Vari shook his head.
‘She gave them nothing, Niko. Natalia did exactly as you told her. You would have been proud of her. She showed them the train tickets and told them that was the reason for the luggage. Told them that you were worn out and needed a break and that St Petersburg had been her suggestion. That you’d only made up your minds to go the day before.”
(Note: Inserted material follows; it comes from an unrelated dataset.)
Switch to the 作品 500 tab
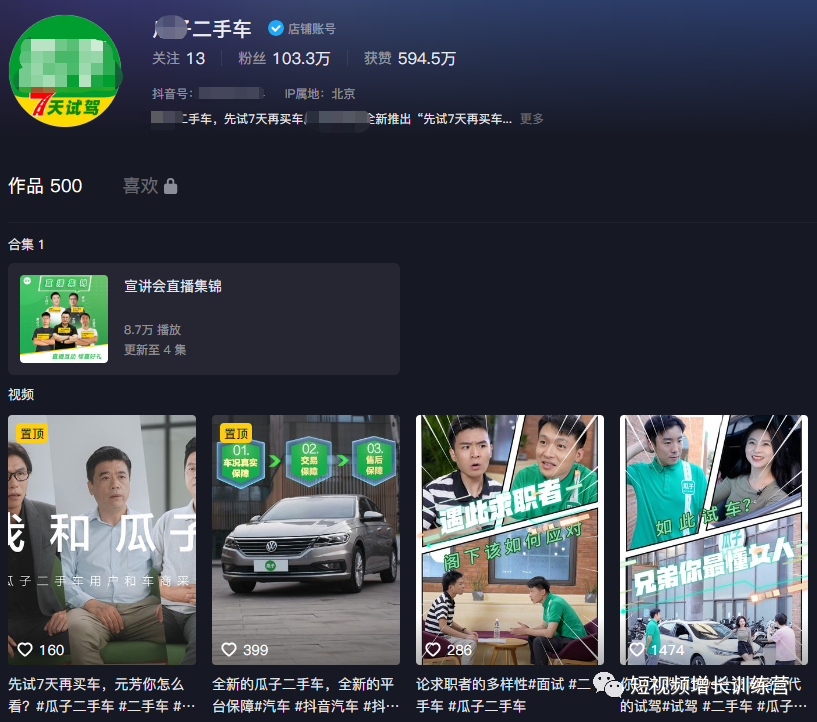(x=45, y=186)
The woman smiled tolerantly.
“But these tickets are for an afternoon train and…” she sp
read her hands, “it is morning. Early morning.”
Natalia swung back, impatient. “I told you, my husband bought them yesterday. We were going to take the afternoon train but last night we decided to go early instead. We were going to change the tickets at the station.”
The woman pursed her lips and glanced down. “I see. And you say you were waiting for a taxi to take you to Leningrad Station when…” She made the same gesture of confusion with the hands. Her fingers were manicured, Natalia noticed, the burgundy polish a perfect match to the color of her blouse. She looked at the woman blankly.
“I told you before. We heard the car. Thought it was the taxi but we weren’t sure. Nikolai went down to check and then…” Her composure collapsed. She bit her lips and closed her eyes, fighting back the tears.
The woman paused. Spoke softly. “Of course.” She took a breath and rose from her seat, running a hand across her skirt. “Well, Mrs. Aven, I think that is all we need from you for now.” She picked up her purse and reached inside. Took out a card and handed it to Natalia. “If you think of anything else I would appreciate it if you would call me at this number.” She collected her jacket from the back of the chair and turned to go.
Natalia’s will failed her.
“My husband!” It was a cry of desperation and she loathed herself for the plaintive weakness she heard in her own voice.
The woman stopped for a moment then turned back again. There was pity in her look. Natalia wondered whether some of it may even have been genuine.
“I am sorry,” she drew a breath and sighed. ‘This is not something we can discuss at this time.”
Natalia’s eyes pleaded with her. “You said he has been arrested. Surely you can explain why. And where he is. Where have they taken him and when I can see him?”